Guy asked when Michael was coming back.

"He's made a glorious mess of things, hasn't he?" said Maurice.

"Oh, I don't know. Not necessarily."

"Well, I admit he found her out in time. But fancy wanting to marry a girl like that. I told him what she was, and he merely got furious with me. But he's an extraordinary chap altogether. By the way, when are you going to get married?"

"When I can afford it," said Guy.

"The question is whether an artist can ever afford to get married."

"What rot you talk."

"Wiser men than I have come to that conclusion," said Maurice. "Of course I haven't met your lady-love; but it does seem to me that your present mode of life is bound to be sterile of impressions."

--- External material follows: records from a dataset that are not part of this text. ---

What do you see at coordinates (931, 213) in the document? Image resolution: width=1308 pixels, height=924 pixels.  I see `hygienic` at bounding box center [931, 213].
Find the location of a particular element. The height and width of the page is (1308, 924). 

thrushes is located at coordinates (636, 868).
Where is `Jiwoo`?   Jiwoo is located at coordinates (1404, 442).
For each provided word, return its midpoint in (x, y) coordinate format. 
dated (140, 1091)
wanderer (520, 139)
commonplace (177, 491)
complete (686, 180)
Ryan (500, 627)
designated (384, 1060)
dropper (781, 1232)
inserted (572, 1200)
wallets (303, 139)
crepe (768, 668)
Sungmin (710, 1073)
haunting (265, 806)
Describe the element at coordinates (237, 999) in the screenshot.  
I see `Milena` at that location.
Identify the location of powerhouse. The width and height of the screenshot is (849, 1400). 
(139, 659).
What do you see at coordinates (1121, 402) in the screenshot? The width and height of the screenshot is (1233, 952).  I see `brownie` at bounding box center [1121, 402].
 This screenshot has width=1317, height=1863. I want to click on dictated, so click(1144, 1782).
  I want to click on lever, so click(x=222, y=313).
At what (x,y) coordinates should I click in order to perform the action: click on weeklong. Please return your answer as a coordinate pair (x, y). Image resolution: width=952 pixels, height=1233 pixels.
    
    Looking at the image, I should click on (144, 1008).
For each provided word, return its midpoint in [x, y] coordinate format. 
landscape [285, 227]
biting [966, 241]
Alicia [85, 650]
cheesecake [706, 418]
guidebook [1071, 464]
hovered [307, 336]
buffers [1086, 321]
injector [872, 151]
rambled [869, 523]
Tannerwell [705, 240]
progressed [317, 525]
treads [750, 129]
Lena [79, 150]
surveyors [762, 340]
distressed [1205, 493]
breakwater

"I don't go about self-consciously obtaining impressions," said Guy, a little angrily. "I would as soon search for local color. Personally I very much doubt if any impressions after eighteen or nineteen help the artist. As it seems to me, all experience after that age is merely valuable for maturing and putting into proportion the more vital experiences of childhood. And I'm not at all sure that there isn't in every artist a capacity for development which proceeds quite independently of externals. I speculate sometimes as to what would be the result upon a really creative temperament of being wrecked at twenty-two on a desert island. I say twenty-two because I do count as valuable the academic influence that only begins to be effective after eighteen."